"""

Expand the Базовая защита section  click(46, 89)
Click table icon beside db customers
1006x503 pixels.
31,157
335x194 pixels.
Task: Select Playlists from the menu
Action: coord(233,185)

"""

> _To do_: Reproduce the data above line for line, without any changes.

> _Worked answer_:
Expand the Базовая защита section  click(46, 89)
Click table icon beside db customers
1006x503 pixels.
31,157
335x194 pixels.
Task: Select Playlists from the menu
Action: coord(233,185)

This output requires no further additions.